# FOUNDATIONS OF MACHINE LEARNING

# Course info

# Course materials

# FAQ

Course materials

/

Section

# Classifying Digits with Gaussian Mixture Models

The MNIST dataset (Lecun et al., 1998), which is widely known in the machine learning community, consists of 28$\times$28 pixels grayscale images of handwritten digits. The dataset consists of 60 000 training and 10 000 test observations in total. While the digits in the MNIST dataset range from 0 to 9, you will consider only digits 6, 7 and 8 in this problem for brevity. You can see some examples in the figure below.

Assume that you have part of the MNIST dataset available on your computer, in total 1180 images with labels 6, 7 and 8. You are curious to see if you can create a QDA (Quadratic Discriminant Analysis) classifier that recognizes images based on which number they contain.

You split your data into two sets and keep 973 of the handwritten digits for training and save the rest for the purpose of testing your model. The images in your dataset have been “flattened” by stacking all pixel values in long vectors, such that all data points are vectors with length 784 (=28$\times$28). This is not necessary (for instance, recall the CNN model from section 5), but we will use the vector representation in this example for simplicity. To simplify things even further, and for the purpose of visualization, you decide that you should reduce the number of input variables from 784 to 2 with the help of Principal Component Analysis (PCA), before applying the QDA classifier.
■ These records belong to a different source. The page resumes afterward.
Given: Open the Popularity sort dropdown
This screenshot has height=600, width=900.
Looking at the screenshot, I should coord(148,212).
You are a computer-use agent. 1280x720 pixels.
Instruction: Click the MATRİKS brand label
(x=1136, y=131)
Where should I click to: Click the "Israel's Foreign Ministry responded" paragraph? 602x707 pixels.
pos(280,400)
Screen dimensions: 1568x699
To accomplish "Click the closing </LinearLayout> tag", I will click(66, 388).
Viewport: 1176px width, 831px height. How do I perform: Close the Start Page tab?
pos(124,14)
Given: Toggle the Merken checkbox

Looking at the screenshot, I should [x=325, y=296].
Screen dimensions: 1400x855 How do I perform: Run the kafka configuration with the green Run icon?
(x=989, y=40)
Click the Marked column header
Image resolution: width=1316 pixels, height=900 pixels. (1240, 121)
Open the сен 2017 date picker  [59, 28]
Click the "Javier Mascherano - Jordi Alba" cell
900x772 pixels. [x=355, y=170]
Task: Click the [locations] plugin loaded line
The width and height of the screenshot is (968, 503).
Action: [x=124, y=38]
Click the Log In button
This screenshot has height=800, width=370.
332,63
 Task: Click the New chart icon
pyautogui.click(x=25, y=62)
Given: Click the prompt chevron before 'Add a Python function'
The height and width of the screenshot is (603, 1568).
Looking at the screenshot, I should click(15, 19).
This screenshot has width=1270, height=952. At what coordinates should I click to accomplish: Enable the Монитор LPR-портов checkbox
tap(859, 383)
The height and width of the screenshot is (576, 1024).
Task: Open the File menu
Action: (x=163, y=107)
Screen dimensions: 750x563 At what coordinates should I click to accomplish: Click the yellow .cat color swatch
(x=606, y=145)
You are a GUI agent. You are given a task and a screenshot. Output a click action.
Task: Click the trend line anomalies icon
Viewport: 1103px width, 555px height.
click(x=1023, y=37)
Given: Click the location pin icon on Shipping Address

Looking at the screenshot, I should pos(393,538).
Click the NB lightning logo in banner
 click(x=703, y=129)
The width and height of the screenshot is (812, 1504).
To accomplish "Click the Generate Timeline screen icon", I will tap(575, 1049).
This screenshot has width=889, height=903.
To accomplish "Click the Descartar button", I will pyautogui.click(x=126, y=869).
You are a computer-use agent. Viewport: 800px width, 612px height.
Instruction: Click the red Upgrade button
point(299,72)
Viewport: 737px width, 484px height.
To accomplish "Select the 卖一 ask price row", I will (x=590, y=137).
Which of the following statements about QDA are **true**?

## Principal Component Analysis (PCA)

The idea behind dimensionality reduction is that we can compress the data into a lower-dimensional space, simplifying the problem at hand, and still (hopefully) have enough information to make inferences from it. In other words, the assumption is that there is some redundancy in the original data space and that the *effective data dimension* is smaller than the original dimension $p$. To illustrate the idea, consider first that a certain feature $x_j$, $j \in \{1,\dots,p\}$ is constant for all data points. Then, clearly, this particular feature carries no information about the general patterns in the data and could be dropped, effectively reducing the dimension of the input from $p$ to $p-1$. Similarly, even if the feature is not exactly constant across the data points, but if the variation is small, then we could drop this feature without any significant loss of information.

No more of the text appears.